Baru-baru ini masyarakat Indonesia digegerkan dengan kabar meninggalnya seorang balita karena menjalani ritual pengusiran makhluk halus. Dilansir dari hot.liputan6.com, balita tersebut bernama Aisyah yang tinggal di Dusun Papoan, Kecamatan Bejen, Kabupaten Temanggung, Jawa Tengah. Jasad korban ditemukan dalam kondisi hampir menjadi kerangka di atas tempat tidurnya setelah 4 bulan meninggal dunia. Aisyah ditemukan setelah kakek dan bibinya mendatangi rumah korban karena merasa curiga sudah 4 bulan tidak melihat Aisyah. Menurut keterangan orang tuanya, sang balita sedang menjalani perawatan rukiah karena dianggap nakal.

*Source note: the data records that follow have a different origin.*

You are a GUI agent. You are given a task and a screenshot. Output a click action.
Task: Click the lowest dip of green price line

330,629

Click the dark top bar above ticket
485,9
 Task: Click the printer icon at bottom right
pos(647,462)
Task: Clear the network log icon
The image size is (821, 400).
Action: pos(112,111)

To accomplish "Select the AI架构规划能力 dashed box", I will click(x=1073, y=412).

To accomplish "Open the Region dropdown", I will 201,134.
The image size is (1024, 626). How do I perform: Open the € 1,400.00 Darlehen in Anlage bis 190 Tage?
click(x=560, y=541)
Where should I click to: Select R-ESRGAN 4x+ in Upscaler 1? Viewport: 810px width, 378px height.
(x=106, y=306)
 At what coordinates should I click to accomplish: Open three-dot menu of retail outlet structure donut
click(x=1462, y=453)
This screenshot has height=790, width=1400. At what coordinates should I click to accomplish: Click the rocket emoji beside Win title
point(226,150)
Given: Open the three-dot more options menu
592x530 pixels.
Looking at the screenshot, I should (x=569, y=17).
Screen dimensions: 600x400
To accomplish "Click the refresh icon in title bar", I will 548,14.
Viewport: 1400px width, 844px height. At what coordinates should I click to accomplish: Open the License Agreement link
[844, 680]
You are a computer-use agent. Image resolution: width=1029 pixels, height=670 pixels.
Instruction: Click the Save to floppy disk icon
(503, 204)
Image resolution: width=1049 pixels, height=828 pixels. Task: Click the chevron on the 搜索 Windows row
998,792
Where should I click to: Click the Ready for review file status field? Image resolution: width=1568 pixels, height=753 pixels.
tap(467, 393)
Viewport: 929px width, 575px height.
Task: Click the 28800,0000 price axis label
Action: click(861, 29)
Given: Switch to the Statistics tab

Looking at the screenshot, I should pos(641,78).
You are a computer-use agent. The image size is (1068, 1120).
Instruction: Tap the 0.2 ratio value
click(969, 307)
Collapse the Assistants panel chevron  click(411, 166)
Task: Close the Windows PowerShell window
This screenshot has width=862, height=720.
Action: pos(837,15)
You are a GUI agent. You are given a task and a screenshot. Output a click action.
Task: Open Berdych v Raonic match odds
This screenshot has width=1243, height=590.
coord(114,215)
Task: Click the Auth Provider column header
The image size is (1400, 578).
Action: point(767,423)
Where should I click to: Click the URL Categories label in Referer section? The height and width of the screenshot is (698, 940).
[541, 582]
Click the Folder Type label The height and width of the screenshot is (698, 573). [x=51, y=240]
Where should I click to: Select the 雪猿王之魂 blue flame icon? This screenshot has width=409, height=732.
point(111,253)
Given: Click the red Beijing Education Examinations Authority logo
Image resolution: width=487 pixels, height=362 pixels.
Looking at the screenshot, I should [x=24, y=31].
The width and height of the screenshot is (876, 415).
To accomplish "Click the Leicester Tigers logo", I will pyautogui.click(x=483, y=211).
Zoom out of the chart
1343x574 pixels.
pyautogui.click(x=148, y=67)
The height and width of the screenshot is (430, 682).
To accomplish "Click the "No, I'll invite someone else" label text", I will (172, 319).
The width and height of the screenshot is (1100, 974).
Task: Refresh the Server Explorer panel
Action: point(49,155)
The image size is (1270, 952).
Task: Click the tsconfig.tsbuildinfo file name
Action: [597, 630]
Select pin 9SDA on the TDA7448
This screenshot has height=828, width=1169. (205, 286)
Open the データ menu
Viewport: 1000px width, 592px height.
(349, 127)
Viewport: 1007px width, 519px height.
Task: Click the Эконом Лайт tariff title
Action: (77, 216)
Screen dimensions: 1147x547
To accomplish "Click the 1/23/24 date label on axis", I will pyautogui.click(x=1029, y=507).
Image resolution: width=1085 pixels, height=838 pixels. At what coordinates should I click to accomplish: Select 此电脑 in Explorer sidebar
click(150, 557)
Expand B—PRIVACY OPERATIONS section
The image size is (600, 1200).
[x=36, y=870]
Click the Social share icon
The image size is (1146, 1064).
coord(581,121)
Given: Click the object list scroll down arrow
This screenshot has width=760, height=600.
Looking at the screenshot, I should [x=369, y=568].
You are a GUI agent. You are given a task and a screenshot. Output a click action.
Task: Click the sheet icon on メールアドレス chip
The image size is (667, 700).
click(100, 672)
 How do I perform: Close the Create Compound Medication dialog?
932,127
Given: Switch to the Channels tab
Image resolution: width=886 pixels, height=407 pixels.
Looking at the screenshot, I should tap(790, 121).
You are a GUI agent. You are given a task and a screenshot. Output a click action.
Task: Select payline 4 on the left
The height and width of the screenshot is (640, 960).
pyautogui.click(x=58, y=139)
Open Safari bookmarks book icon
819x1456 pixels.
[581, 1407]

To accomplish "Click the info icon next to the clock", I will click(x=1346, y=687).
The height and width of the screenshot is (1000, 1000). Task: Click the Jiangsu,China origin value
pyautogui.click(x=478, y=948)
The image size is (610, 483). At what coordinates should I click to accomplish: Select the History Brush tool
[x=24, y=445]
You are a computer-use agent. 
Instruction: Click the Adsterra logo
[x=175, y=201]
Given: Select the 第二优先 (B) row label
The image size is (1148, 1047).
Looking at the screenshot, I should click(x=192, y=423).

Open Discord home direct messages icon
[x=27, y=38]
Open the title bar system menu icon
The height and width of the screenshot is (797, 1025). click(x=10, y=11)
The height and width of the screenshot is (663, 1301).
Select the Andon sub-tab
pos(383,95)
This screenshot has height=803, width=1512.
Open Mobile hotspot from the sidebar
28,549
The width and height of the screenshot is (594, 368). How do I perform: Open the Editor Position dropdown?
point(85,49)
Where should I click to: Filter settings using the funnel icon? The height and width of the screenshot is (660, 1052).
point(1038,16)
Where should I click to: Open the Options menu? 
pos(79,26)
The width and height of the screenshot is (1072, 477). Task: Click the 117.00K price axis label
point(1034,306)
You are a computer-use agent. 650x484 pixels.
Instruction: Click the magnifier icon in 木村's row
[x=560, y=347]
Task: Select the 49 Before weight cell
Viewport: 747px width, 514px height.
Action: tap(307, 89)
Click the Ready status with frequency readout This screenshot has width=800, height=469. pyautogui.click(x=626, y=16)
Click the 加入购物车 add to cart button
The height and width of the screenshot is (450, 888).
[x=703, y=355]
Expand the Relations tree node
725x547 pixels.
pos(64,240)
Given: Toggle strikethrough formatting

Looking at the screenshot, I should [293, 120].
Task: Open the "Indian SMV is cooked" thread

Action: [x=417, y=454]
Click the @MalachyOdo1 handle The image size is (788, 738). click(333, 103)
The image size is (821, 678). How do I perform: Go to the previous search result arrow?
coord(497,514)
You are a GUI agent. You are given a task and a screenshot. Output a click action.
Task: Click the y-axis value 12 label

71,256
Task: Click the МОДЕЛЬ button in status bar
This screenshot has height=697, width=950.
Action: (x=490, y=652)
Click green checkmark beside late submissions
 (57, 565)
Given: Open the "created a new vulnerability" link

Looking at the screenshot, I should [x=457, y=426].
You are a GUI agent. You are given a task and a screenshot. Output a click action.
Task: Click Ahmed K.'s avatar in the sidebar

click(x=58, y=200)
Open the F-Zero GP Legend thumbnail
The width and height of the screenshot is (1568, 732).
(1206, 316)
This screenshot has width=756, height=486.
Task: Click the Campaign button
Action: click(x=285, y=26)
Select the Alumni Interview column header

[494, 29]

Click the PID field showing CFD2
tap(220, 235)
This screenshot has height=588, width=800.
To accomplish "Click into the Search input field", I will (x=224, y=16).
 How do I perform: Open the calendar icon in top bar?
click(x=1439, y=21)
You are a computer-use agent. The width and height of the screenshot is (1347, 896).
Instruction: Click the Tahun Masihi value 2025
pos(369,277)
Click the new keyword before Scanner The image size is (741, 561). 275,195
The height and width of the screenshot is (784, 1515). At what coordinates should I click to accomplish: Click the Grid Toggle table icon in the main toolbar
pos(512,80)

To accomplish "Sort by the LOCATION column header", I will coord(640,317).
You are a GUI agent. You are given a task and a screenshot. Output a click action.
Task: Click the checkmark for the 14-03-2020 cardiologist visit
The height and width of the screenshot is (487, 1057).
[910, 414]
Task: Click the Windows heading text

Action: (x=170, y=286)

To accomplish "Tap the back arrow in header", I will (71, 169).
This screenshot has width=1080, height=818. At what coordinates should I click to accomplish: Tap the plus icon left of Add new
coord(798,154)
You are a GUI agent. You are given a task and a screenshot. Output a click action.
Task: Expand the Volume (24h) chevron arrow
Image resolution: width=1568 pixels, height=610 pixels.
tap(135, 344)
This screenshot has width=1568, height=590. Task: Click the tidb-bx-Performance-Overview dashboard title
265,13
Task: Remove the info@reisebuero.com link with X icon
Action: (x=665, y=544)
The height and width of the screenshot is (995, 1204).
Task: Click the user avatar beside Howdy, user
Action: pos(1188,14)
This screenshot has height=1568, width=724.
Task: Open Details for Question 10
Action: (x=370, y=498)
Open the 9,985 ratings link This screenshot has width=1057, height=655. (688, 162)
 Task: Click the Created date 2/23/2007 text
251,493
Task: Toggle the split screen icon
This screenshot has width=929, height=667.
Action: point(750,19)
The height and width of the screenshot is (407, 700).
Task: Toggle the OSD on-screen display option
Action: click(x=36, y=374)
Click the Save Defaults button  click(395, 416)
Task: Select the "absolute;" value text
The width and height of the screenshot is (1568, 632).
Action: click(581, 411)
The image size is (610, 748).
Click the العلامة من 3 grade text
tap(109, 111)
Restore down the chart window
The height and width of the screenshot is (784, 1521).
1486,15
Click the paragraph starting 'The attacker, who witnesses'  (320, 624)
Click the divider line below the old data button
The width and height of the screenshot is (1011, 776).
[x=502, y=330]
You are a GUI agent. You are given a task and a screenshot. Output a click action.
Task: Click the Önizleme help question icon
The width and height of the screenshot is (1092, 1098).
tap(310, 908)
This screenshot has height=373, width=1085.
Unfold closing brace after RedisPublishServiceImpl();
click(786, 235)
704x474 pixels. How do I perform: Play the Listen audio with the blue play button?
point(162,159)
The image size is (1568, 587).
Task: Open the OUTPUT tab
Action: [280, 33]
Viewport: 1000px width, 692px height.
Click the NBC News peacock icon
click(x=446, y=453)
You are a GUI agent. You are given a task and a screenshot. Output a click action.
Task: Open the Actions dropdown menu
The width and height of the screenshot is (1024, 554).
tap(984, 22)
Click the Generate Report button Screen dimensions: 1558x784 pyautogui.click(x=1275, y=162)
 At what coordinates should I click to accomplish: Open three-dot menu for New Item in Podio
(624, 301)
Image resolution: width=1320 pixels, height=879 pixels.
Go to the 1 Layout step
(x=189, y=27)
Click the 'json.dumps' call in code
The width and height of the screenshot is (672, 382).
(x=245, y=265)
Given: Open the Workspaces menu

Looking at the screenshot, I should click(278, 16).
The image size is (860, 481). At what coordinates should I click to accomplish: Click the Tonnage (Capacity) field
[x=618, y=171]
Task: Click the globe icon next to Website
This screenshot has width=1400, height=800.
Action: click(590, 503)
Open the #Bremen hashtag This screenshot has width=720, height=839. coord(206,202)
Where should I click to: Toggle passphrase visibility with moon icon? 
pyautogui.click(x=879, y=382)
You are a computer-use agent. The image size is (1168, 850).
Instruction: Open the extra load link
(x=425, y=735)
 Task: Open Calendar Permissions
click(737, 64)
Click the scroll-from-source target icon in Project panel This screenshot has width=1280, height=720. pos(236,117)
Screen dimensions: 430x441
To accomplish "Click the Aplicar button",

Menurut hasil penyelidikan, Aisyah menjadi korban ritual rukiah dua orang tetangganya, yaitu Haryono (56) dan Budiono (43). Berdasarkan artikel yang ditulis di laman hot.grid.id, Kepala Desa Bejen, Pak Sugeng, mengatakan bahwa mereka memang mendalami ilmu spiritual, tetapi selama ini tidak ada masyarakat yang percaya kecuali orang tua Aisyah. Haryono (56) dan Budiono (43) meyakini bahwa korban kerasukan genderuwo yang membuat tingkah lakunya menjadi nakal. Mereka menenggelamkan sang balita di bak mandi hingga meninggal dunia. Setelah itu, kedua dukun tersebut meminta orang tuanya untuk membaringkan jasad korban di kamarnya karena suatu saat akan bangun kembali.
Mirisnya, orang tua Aisyah percaya dengan perkataan Haryono dan Budiono bahwa anaknya dapat bangun kembali dengan perilaku yang lebih baik. Bahkan, orang tuanya tetap merawat rutin Aisyah seperti biasa. Mereka juga sempat memberikan formalin kepada jasad Aisyah untuk menghindari tetangga mencium bau busuk jasad korban. Namun, setelah kakek dan bibi mengetahui kondisi korban, mereka segera melaporkan kejadian ini kepada Polsek Bejen. Polsek Bejen dan Piket Koramil langsung melakukan olah TKP, sedangkan jasad korban segera dibawa ke RSU Temanggung untuk dilakukan autopsi. Sementara itu, keempat pelaku yang terdiri dari orang tua korban dan dua tetangganya telah ditahan dan menjalani pemeriksaan. Kedua orang tua korban juga diharuskan melakukan pemeriksaan tes kejiwaan (Ayuningtyas, 2021 dalam hot.liputan6.com).
Kasus di atas merupakan salah satu dari banyaknya fenomena nahas yang berkaitan dengan praktik dukun pada era modern. Meskipun permasalahan yang dialami masyarakat dapat dipecahkan dengan ilmu pengetahuan dan teknologi yang masih terus berkembang, tetapi ritual dan tradisi yang berkaitan dengan hal-hal magis masih dijadikan alternatif. Melalui kajian ini, mari kita telusuri asal mula kelahiran tradisi ini serta alasan yang melandasi masih maraknya praktik ilmu magis di Indonesia masa kini.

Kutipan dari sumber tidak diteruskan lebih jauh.